++++ Provided information ++++

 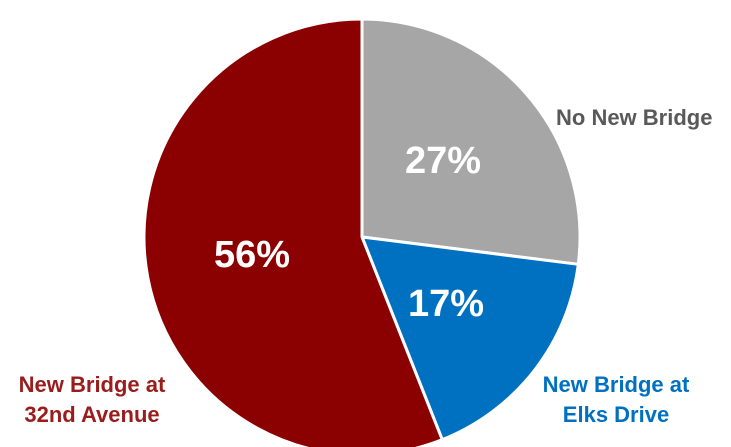 I want to click on category-label-no-new-bridge: No New Bridge, so click(x=634, y=118).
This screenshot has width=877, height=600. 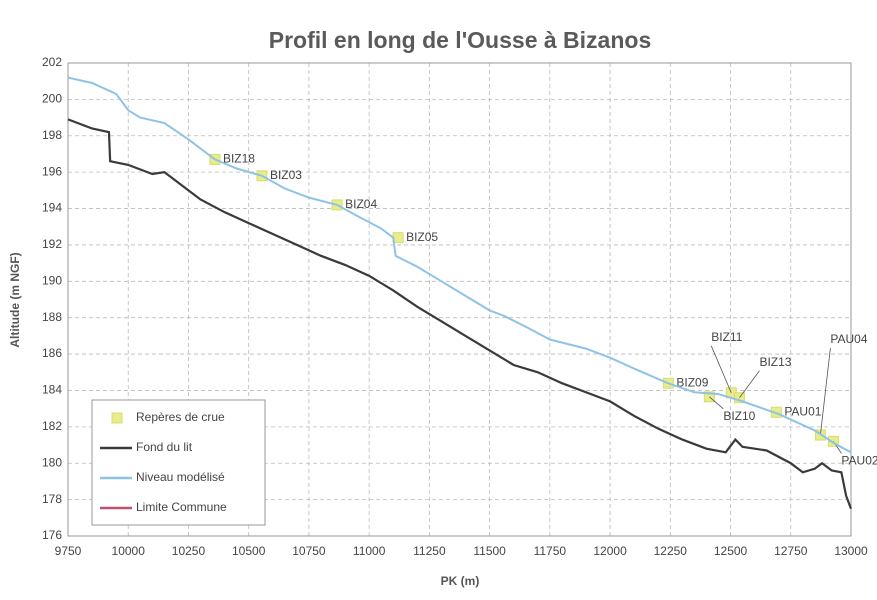 What do you see at coordinates (671, 551) in the screenshot?
I see `x-tick-label: 12250` at bounding box center [671, 551].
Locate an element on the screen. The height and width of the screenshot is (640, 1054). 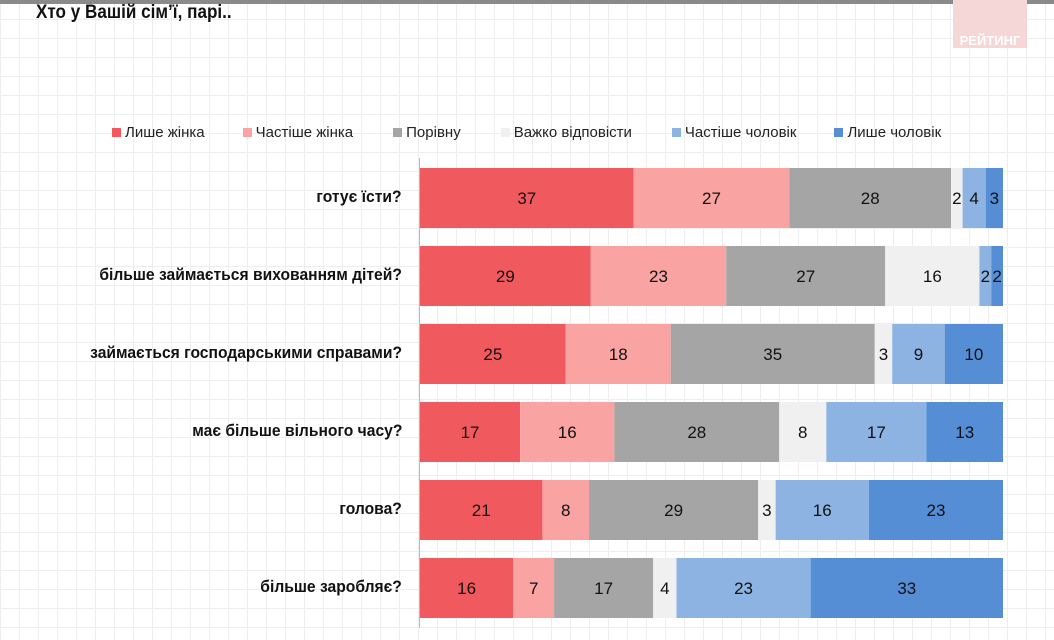
data-label: 21 is located at coordinates (482, 510).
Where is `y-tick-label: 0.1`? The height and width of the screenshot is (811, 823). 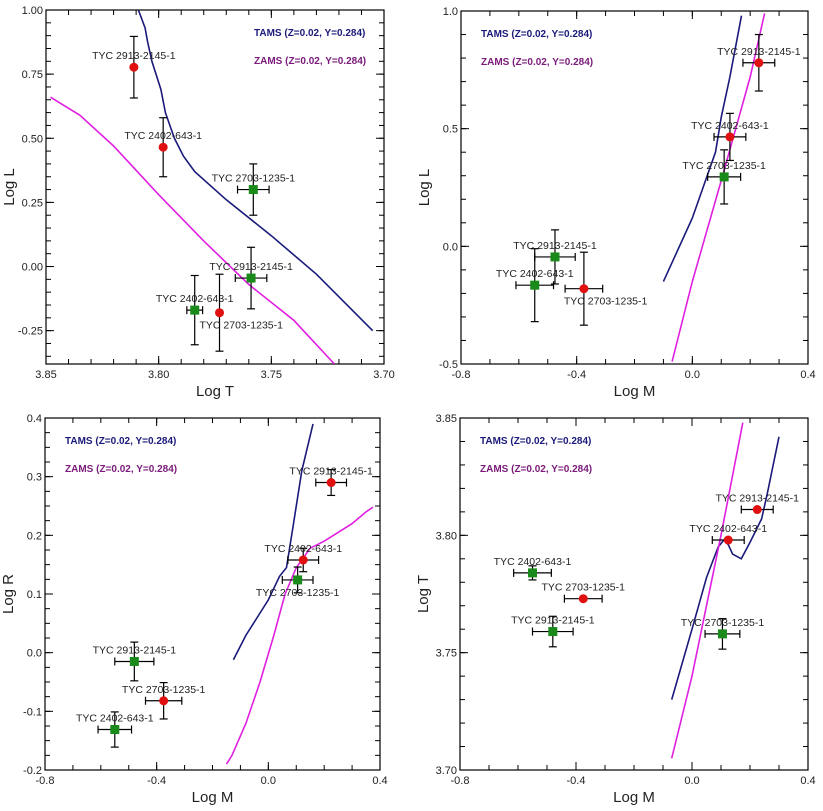
y-tick-label: 0.1 is located at coordinates (34, 595).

++++

• Instructions for the task: Please copy the lines word for word, starting at the line that contains "Locate an element" and continuing through the final line, with the pictures omitted.

• The completed task:
Locate an element on the screen. The height and width of the screenshot is (640, 1054). 
data-label: 21 is located at coordinates (482, 510).
Where is `y-tick-label: 0.1`? The height and width of the screenshot is (811, 823). 
y-tick-label: 0.1 is located at coordinates (34, 595).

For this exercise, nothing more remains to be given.